A groundbreaking work of history about the American middle class--its
rise, why it faltered, and who truly benefited from its dominance.
In Promised Land, David Stebenne "invites us to remember those decades
in which both the middle class and the Democratic Party were ascendant"
(The Wall Street Journal). The story begins with the pervasive income
and wealth inequality of the pre-New Deal period. What followed began a
great leveling. World War II brought transformative elements that also
helped expand the middle class. For decades, economic policies and
cultural practices strengthened the trend, and by the 1960s the middle
class dictated American tastes from books to TV shows to housing to
food, creating a powerful political constituency with shared interests
and ideals.
The disruptive events of 1968, however, signaled the end of this
expansion. The cultural clashes and political protests of that era
turned a spotlight on how the policies and practices of the middle-class
era had privileged white men over women, people of color, and other
marginalized groups, as well as military force over diplomacy and
economic growth over environmental protection.
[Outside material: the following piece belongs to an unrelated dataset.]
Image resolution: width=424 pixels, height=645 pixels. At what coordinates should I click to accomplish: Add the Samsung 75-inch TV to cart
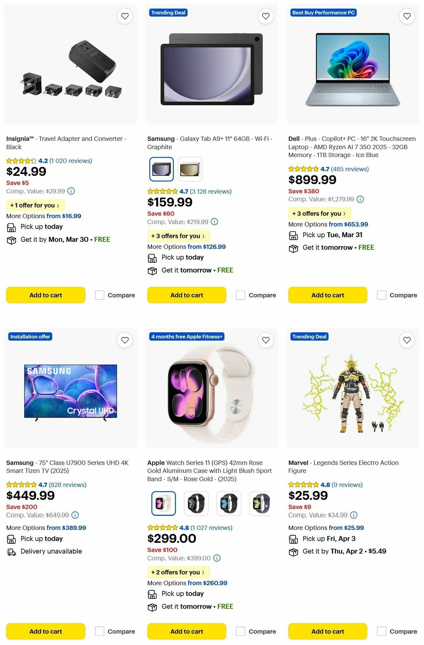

These conflicts, along
with shifts in policy and economic stagnation, started shrinking that
vast middle class and challenging its values, trends that continue to
the present day.
Now, as the so-called "end of the middle class" dominates the news cycle
and politicians talk endlessly about how to revive it, Stebenne's vivid
history of a social revolution that produced a new and influential way
of life reveals the fascinating story of how it was achieved and the
considerable costs incurred along the way. "Well-researched,
evenhanded...this concise, lucid account offers a solid overview of
mid-20th-century social history" (Publishers Weekly) and shines more
than a little light on our possible future.